A Bioinspired Coiled Cable-Driven Manipulator: Mechatronic Design and Kinematics Planning With Multiconstraints

The cable-driven hyper-redundant manipulators (CDHRMs) are especially suitable for operations in the long narrow confined space due to their light-slender and superior dexterous bodies. However, the high redundancy also brings challenges to mechanical structure and kinematic planning. In this article, a highly compact coiled CDHRM (C-CDHRM) that mimics the coiling behavior of snakes is designed, including 12 fully-constrained rigid bodies, 36 double-screw retractors, and a coiled feeding mechanism that can coil or uncoil according to task needs. Corresponding to the characteristics of the C-CDHRM, a variable redundancy kinematic model (VRKM) is established, including the equivalent mapping from the planning point to the cable length and the analytical approximate workspace that can determine the minimum number of active segments according to the target.
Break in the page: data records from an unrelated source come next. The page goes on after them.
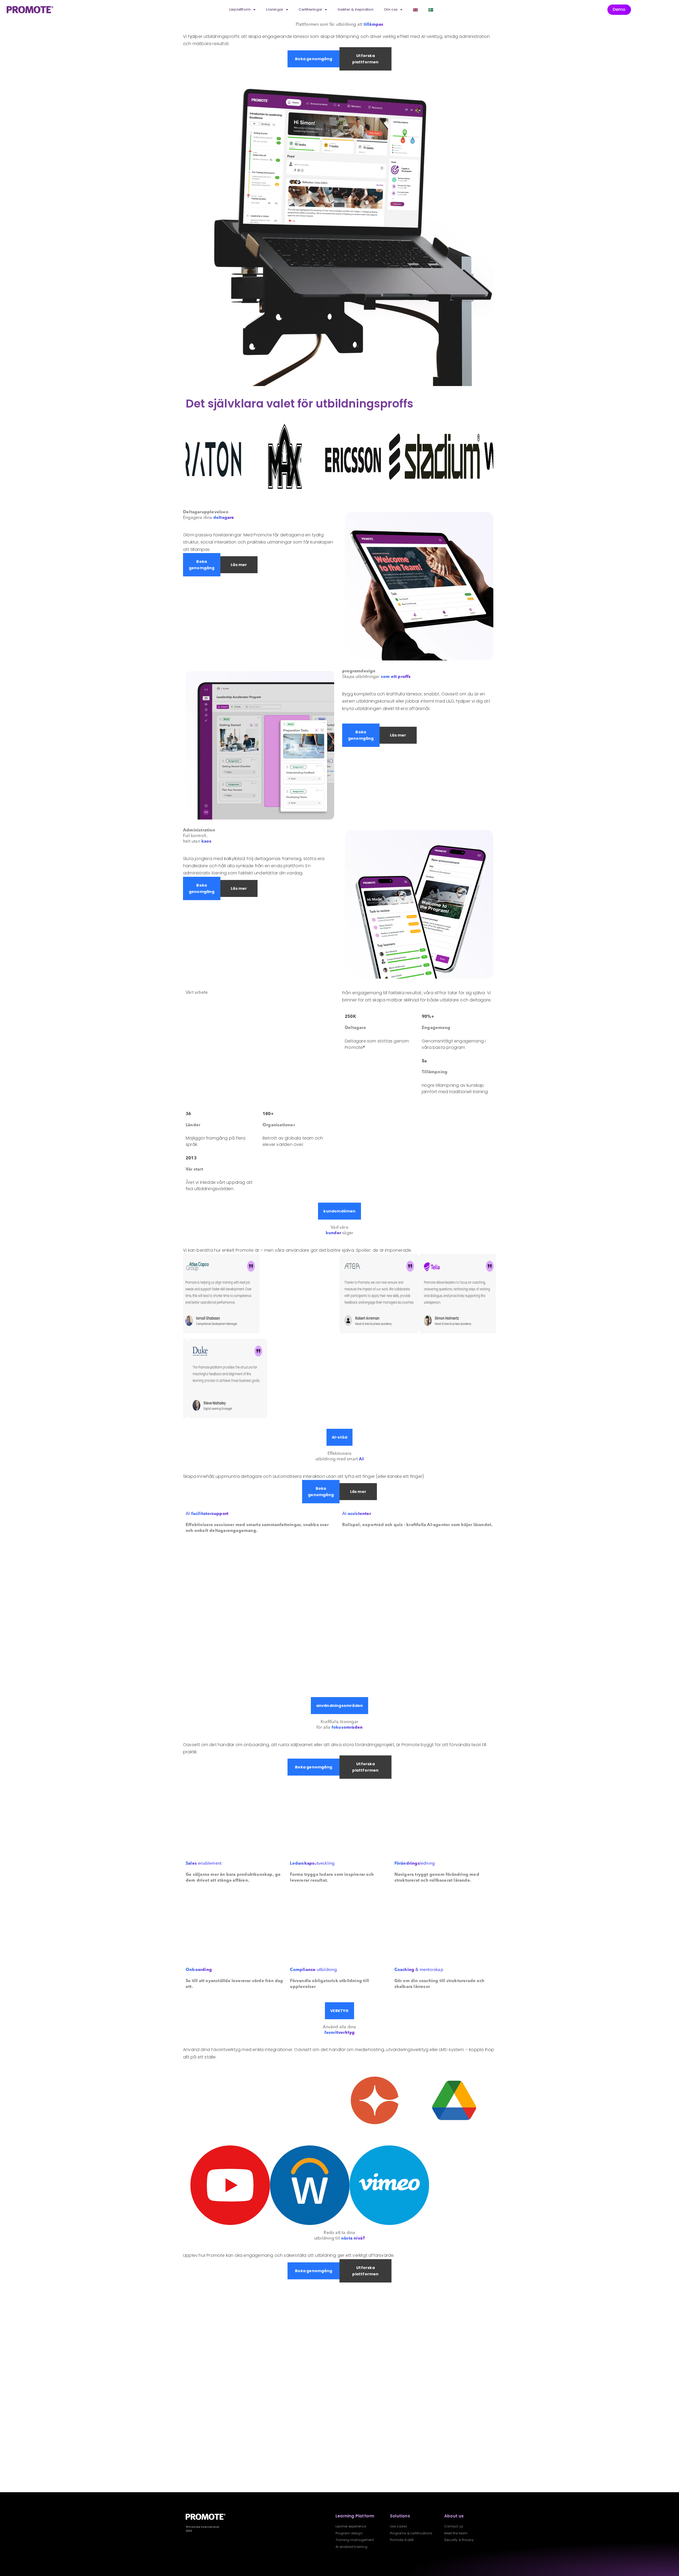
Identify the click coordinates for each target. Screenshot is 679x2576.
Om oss (391, 9)
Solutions (400, 2516)
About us (454, 2516)
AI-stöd (339, 1437)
Based on the VRKM, multiconstraint kinematic planning (MCKP) is presented, which integrates the smoothness of cable-driven joints, the mobility of the feeding base, and the collision-free performance of complex environments. In simulation tests, the MCKP has a higher success rate, smoother angular distribution, and less motion than typical methods. Furthermore, the MCKP can continuously get joint configurations of reaching the target in dense obstacles. Finally, a prototype is developed and typical experiments are performed. The results show that the VRKM and MCKP enable the bioinspired coiled manipulator to exert excellent dexterity and maneuverability.